-- INFORMATION follows --

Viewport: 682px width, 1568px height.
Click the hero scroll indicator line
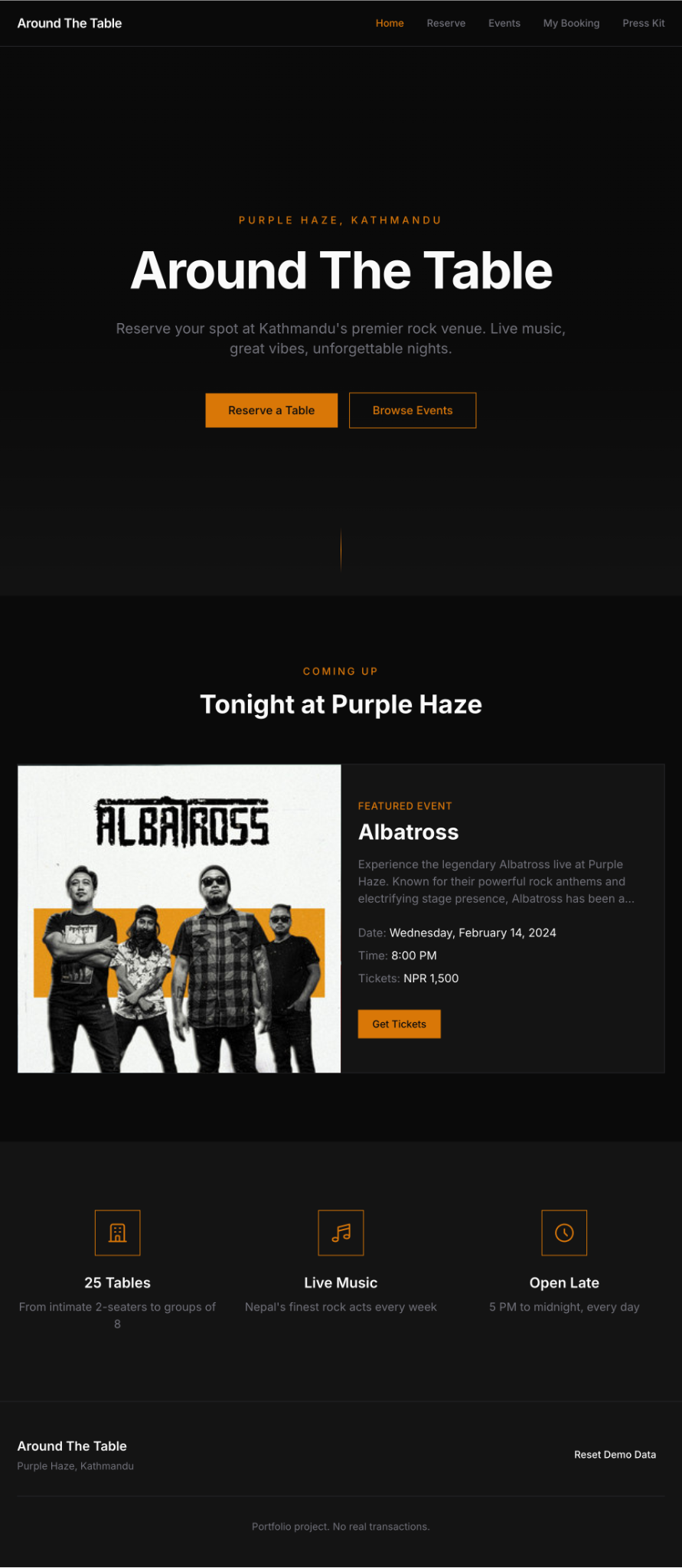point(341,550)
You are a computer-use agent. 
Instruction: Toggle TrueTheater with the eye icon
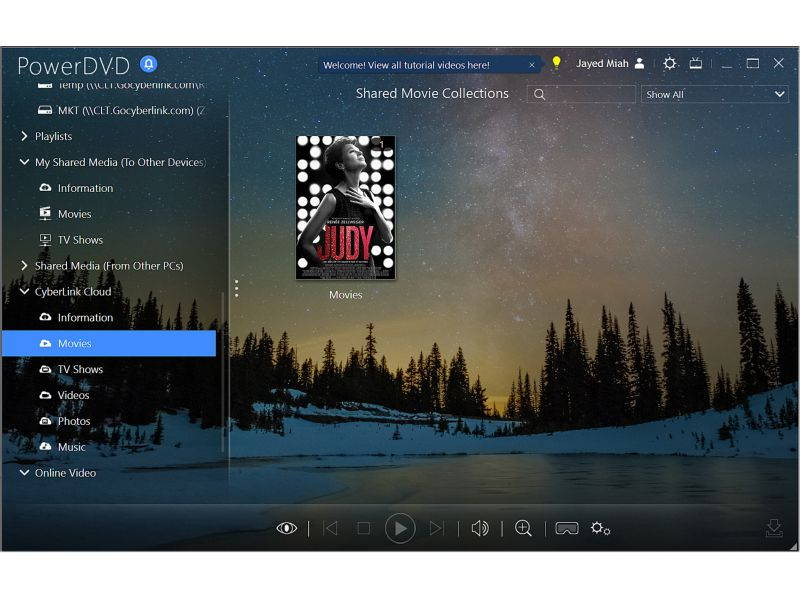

-- INFORMATION concluded --

■ EXERCISE DETAILS
Reproduce the records above exactly, but only from the line containing "You are a computer-use agent." through the last line, both included, and without any pictures.

■ RESPONSE
You are a computer-use agent. 
Instruction: Toggle TrueTheater with the eye icon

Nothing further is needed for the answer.